Editor for this issue: Zackary Leech <zleechlinguistlist.org>
Full Title: The Arabic (Semitic) Lexicon and its Words
Short Title: ARABLEX
Date: 21-Aug-2024 - 24-Aug-2024
Location: Helsinki, Finland
Contact Person: Abdelkader Fassi Fehri
Meeting Email: [email protected]
Linguistic Field(s): Morphology; Phonology; Semantics; Syntax
Subject Language(s): Arabic, Standard (arb)
English (eng)
Language Family(ies): Semitic
Meeting Description:
Arabic (Semitic) words are ‘magical’. Written texts consist primarily of consonantal sequences. Insertion of vowel sequences is left to the endowed reader, to distinguish a noun from a verb, nabt ‘a plant’ and nabat ‘to plant’, or an adjective from a noun, fariħ ‘glad’ and faraħ ‘gladness’, or a passive from an active, qatal ‘to kill’, qutil ‘to be killed’, etc. The magic stems from the fact that the unreadable and uninterpretable non-linear Arabic word sequence of the text can become pronounceable and readable by the speaker without vocalization.

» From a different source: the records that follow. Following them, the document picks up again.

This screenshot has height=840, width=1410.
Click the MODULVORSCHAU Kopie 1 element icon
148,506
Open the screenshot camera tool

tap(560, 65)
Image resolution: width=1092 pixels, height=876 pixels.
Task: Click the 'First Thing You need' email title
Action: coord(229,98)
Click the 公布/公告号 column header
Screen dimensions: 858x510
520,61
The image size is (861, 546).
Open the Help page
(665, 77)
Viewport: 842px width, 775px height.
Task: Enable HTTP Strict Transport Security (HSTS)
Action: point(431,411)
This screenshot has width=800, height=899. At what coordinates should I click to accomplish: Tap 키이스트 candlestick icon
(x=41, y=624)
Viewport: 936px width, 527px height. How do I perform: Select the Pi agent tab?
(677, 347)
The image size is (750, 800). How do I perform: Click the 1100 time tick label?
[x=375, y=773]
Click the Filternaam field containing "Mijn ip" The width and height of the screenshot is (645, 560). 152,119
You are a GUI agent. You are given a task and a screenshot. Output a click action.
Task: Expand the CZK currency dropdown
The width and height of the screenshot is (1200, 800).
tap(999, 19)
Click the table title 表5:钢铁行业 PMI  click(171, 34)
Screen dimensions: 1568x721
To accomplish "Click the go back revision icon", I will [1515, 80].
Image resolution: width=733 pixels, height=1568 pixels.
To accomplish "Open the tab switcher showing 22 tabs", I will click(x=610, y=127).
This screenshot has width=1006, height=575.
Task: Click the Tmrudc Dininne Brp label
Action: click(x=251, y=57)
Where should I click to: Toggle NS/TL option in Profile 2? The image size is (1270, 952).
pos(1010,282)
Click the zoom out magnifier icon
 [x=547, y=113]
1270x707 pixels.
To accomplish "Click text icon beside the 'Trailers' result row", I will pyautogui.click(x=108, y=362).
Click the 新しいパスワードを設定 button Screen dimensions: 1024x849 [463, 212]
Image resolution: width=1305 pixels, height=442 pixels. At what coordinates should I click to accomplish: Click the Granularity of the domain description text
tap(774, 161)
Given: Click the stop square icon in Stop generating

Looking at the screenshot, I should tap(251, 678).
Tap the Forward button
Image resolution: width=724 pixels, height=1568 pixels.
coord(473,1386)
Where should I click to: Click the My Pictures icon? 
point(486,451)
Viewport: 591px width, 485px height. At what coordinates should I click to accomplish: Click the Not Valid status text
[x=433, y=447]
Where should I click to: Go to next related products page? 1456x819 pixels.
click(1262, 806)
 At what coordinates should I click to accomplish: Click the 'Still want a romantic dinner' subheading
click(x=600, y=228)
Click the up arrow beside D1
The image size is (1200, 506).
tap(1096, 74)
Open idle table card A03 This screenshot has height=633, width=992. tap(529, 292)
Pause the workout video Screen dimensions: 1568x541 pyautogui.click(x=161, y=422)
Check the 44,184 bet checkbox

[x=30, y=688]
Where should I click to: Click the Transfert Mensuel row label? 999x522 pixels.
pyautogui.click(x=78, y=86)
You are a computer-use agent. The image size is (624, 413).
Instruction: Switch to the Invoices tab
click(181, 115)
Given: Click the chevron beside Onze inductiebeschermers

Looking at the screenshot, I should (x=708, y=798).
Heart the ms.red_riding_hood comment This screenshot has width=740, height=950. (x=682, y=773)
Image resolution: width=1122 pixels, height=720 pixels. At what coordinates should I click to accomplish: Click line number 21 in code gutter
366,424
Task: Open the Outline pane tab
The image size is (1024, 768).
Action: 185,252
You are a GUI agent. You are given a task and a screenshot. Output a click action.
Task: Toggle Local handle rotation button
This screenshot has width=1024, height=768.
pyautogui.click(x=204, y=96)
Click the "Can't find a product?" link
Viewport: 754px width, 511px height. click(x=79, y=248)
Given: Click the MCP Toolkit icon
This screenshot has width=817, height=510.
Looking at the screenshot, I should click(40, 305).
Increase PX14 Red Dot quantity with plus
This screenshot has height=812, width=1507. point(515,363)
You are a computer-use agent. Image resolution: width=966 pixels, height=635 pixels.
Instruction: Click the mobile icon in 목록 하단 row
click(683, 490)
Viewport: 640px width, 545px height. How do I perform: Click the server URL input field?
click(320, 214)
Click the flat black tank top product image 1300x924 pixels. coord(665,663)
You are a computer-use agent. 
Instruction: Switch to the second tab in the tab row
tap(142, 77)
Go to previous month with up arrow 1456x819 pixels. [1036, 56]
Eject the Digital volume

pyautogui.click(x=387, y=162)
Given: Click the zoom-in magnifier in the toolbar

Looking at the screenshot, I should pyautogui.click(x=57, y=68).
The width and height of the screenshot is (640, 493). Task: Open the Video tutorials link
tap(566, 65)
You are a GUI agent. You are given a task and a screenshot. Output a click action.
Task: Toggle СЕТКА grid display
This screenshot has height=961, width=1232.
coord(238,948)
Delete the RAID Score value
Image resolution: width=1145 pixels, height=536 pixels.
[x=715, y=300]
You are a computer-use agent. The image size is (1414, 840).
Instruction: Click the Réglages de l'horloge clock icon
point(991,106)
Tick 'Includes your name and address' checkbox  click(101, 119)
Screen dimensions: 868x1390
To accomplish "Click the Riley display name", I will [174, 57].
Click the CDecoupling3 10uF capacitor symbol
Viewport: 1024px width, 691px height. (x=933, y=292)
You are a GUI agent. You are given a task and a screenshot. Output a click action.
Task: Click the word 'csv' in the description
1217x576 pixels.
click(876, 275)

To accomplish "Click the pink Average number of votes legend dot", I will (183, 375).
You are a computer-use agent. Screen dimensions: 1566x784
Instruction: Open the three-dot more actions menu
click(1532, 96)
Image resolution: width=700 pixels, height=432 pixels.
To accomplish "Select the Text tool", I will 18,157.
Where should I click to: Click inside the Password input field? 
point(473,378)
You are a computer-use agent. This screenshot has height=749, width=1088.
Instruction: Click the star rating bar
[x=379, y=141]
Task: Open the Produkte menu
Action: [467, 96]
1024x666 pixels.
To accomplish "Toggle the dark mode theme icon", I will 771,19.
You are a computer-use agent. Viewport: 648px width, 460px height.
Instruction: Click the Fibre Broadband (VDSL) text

Prosodic or templatic morphology has provided clues for building words out of tiers or skeletons (McCarthy 1981, Kastner & Tucker 2020), but there is still a lot to understand about how the Arabic word is concretely constructed in word syntax, because its root is not syllabic like that of English, and vowels are not part of the derivation base (Fassi Fehri 2000, Arad 2005, Borer 2005, Lowenstamm 2014).
How are then words lexically related and organized in the grammar (Kastner 2020, Fassi Fehri et al 2021, Hallman 2023 )? English words are specified for a ‘lexical’ category, and derivations between categories are established (Baker 2003, Lieber 2006). But there is no such a ‘lexical category’ in Arabic. In English redden, a deadjectival verb is formed from an adjective, or (to) saddle or (to) milk are thought of as denominal verbs (Hale & Keyser 2002; although see Borer 2014). But there are no Arabic verbs that are morphologically derived from adjectives or nouns, etc. (Fassi Fehri et al 2021, 2023). Moreover, Arabic dictionaries make use of roots rather than stems as basic entries.
Frameworks like Distributed Morphology (Halle & Marantz 1993, Marantz, 1997, 2001, Harley 2014) or Neo-constructivist grammars (Borer 2005) provide ways to deal with these peculiarities, separating the root from the category, but also bridging distinctions between Semitic and non-Semitic words, since roots and categories in all cases are morpho-syntactic and abstract (Harley 2014, Borer 2014, Beavers & Koontz-Garboden 2020).
The workshop covers comparative and empirical issues surrounding the grammatical status of roots and their meanings, the nature of templatic derivation, valency processes involved in causatives, psych, perception or motion eventualities, nominals or nominalizations (Chosmsky 1970), argument selection (Grimshaw 1990), phases and locality constraints in word syntax (Chomsky 1995, 2020), allomorphy and allosemy (Marantz 2013, 2022, Wood 2022, Levinson 2014), and DM architecture (Embick 2010).
Call for Papers:
We invite abstracts for a workshop on “The Arabic (Semitic) Lexicon and its Words”
(organized by Abdelkader Fassi Fehri and Peter Hallman), to be held as part of the 57th Annual Meeting of the Societas Linguisica Europaea (SLE), hosted by the University of Helsinki, 21–24 August 2024. Submissions are welcome for 20-minute talks that contribute to the description, discussion, and analysis of core issues in the Arabic or Semitic lexicon from a comparative perspective, including its organization and design, theories of word formation, mental reality of (pieces of) words, and implementations in computation and lexicography. Preliminary abstracts (300 words; Word file; including affiliation) should be sent to the workshop conveners by November 10, 2023. Please send abstracts to both addresses: [email protected] and [email protected]. If the workshop proposal is successful, prospective presenters will be asked to submit a 500 word abstract directly to SLE by 15 January 2024.